There was consensus among the trade groups around the need for the timely reauthorization of both the Prescription Drug User Fee Act (PDUFA) and the Biosimilar User Fee Act (BsUFA).

The latest reauthorization of PDUFA (PDUFA VI) was signed into law in August 2017 as part of the FDA Reauthorization Act of 2017 (FDARA) and took effect in October 2017. The enactment of FDARA also renewed BsUFA for a second time. These authorize FDA to collect user fees to support the review processes of prescription drugs and biosimilar biological products. But the current legislative authority for PDUFA VI and BsUFA II is set to expire September 30, 2022.

"Both the PDUFA VII and BsUFA III agreements were carefully considered by the biopharmaceutical industry and negotiated with FDA to ensure that the agency is equipped with the necessary resources to help us deliver new treatments and cures to meet patients' unmet medical needs," said Lucy Vereshchagina, vice president of science and regulatory advocacy at PhRMA. The agreements also ensure that the agency is "able to keep pace with ever-evolving science and have the necessary resources to ensure a timely review of innovative drugs and biologics, as well as biosimilar and interchangeable biosimilar products."

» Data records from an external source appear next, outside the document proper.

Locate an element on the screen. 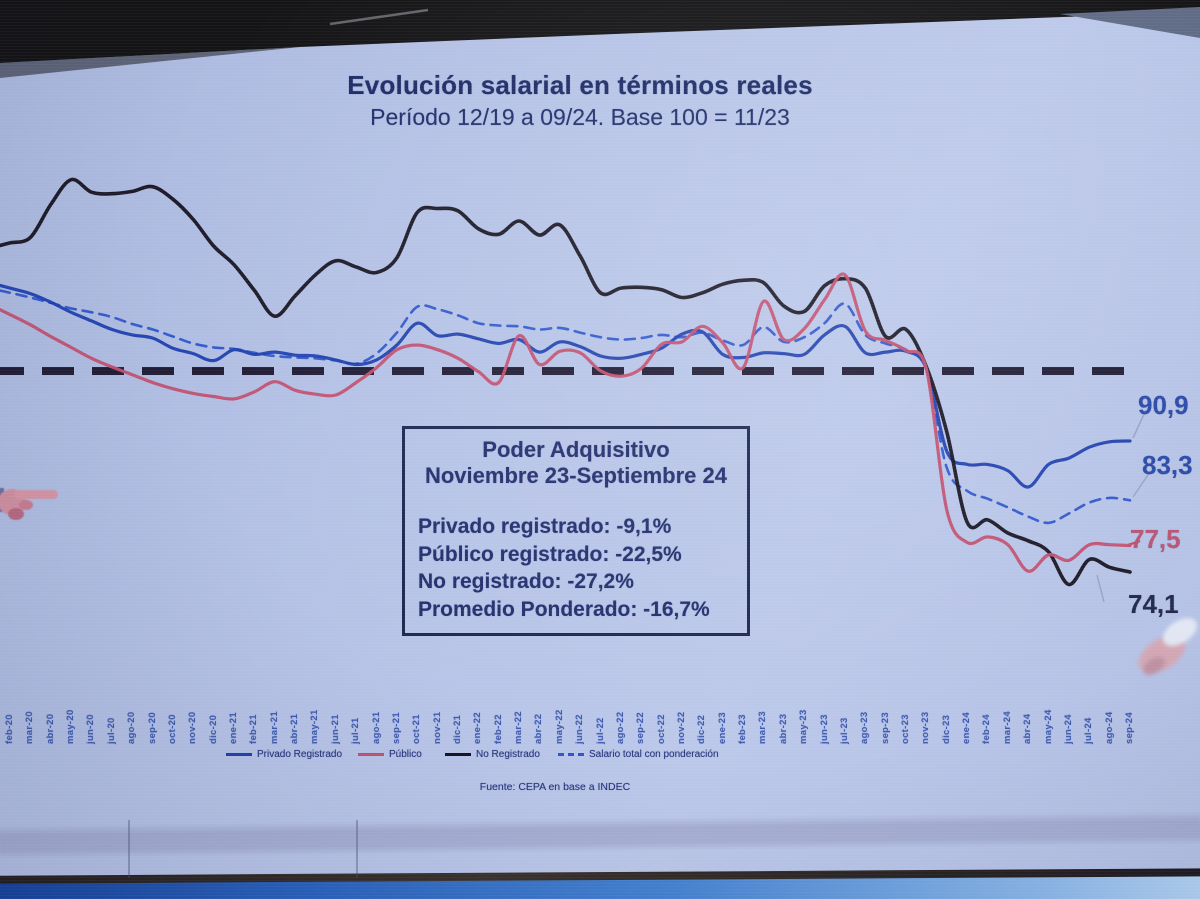 The image size is (1200, 899). x-axis-label-mar-23: mar-23 is located at coordinates (763, 728).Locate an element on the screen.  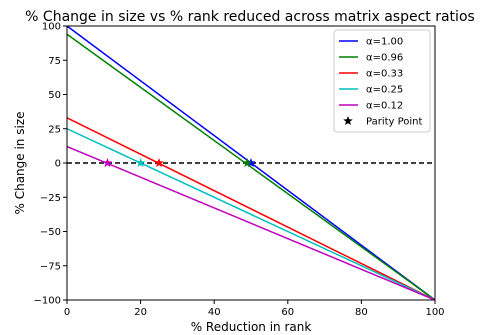
y-tick-label: 75 is located at coordinates (54, 62).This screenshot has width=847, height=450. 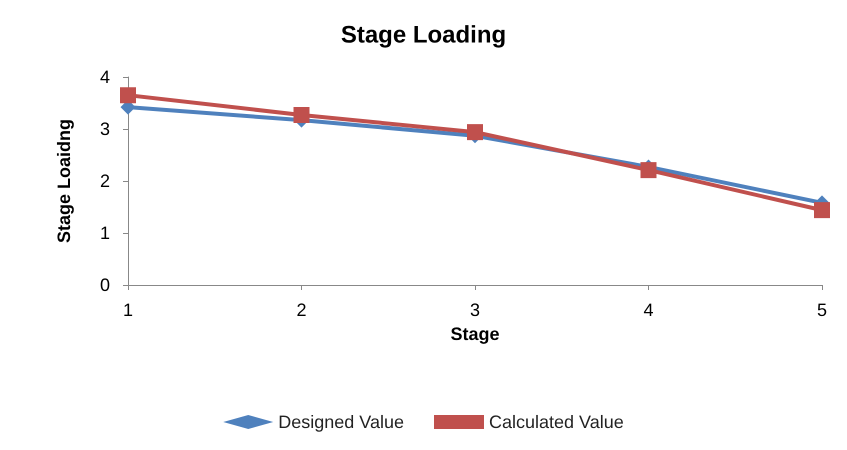 What do you see at coordinates (475, 334) in the screenshot?
I see `x-axis-title: Stage` at bounding box center [475, 334].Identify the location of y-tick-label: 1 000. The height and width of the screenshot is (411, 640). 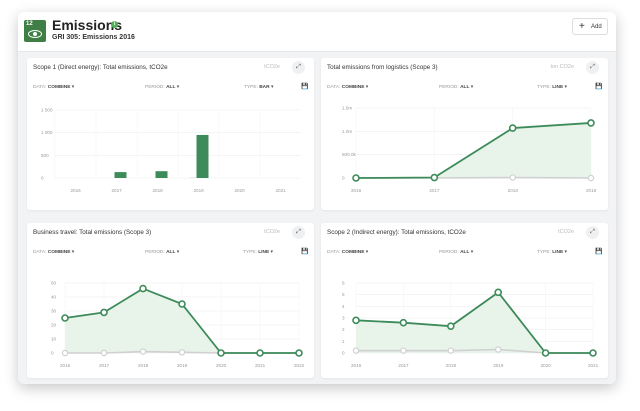
(47, 132).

Cartier Esham, chief scientific officer at BIO, said the group "strongly supports timely enactment of the PDUFA VII and BsUFA III commitment letters." The resources these provide "will serve to maintain FDA's global leadership and enable the agency to keep pace with the medical and scientific advances of today and tomorrow," Esham added.

The industry user fee reauthorization process kicked off in Congress earlier this year. Top FDA officials Patrizia Cavazzoni, director of the Center for Drug Evaluation and Research (CDER), and Peter Marks, director of the Center for Biologics Evaluation and Research (CBER) testified to the success of the agency's current user fee programs and on the enhancements the FDA seeks.

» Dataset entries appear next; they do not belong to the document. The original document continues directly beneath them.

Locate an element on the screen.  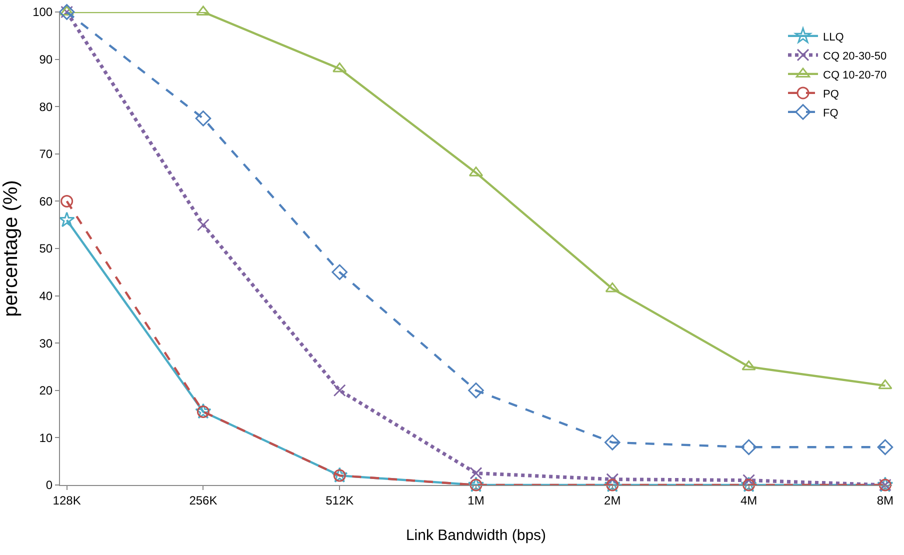
y-tick-label: 80 is located at coordinates (46, 107).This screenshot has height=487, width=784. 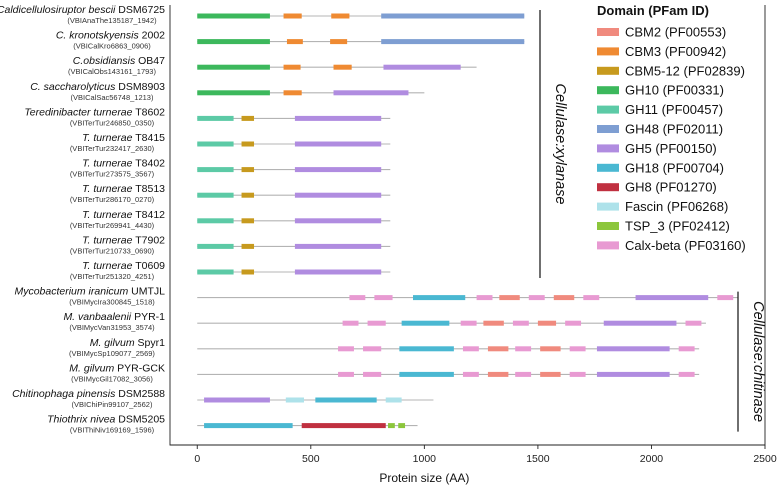 I want to click on legend-item: GH5 (PF00150), so click(x=657, y=148).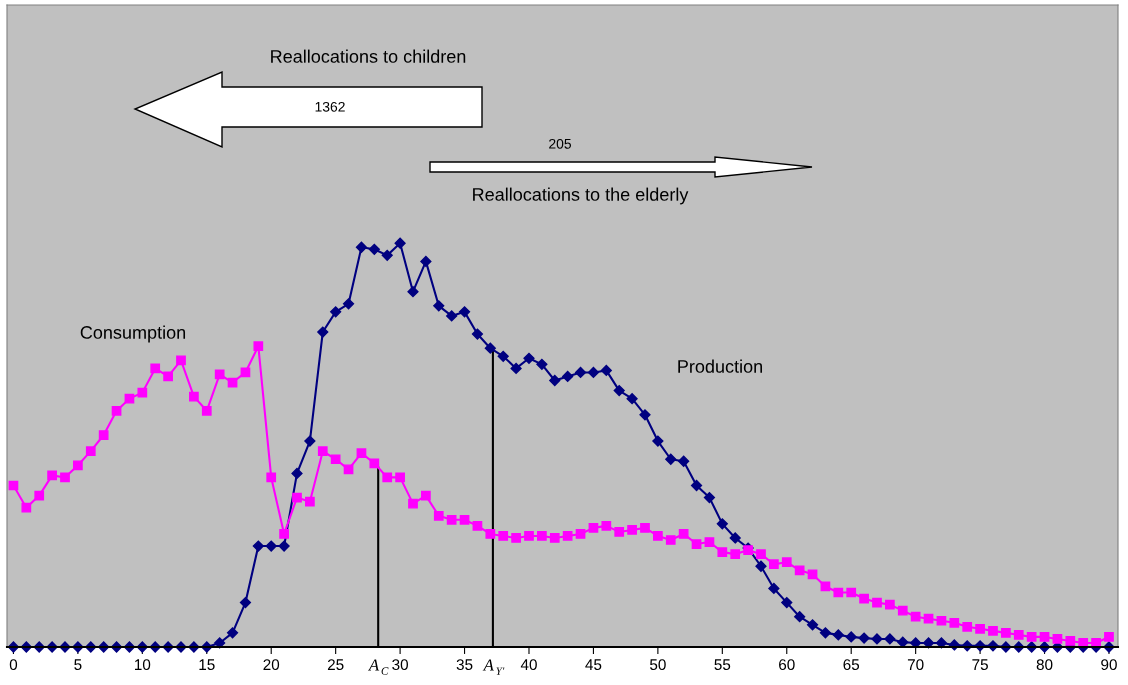  I want to click on x-tick-label: 65, so click(852, 665).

Other legislation of interest to BIO included those related to building a new clinical development paradigm that is more inclusive, more patient-centric, and more informative about clinical outcomes; the FDA's accelerated approval process; continuing the momentum with pediatric drug development; and advanced manufacturing technologies to keep pace with product innovation.

AAM, meanwhile, focused its advocacy efforts on other areas. These include ensuring access to affordable medicines; addressing the current backlog of FDA manufacturing facility inspections; enhancing domestic manufacturing; promoting innovation in drug manufacturing; among others.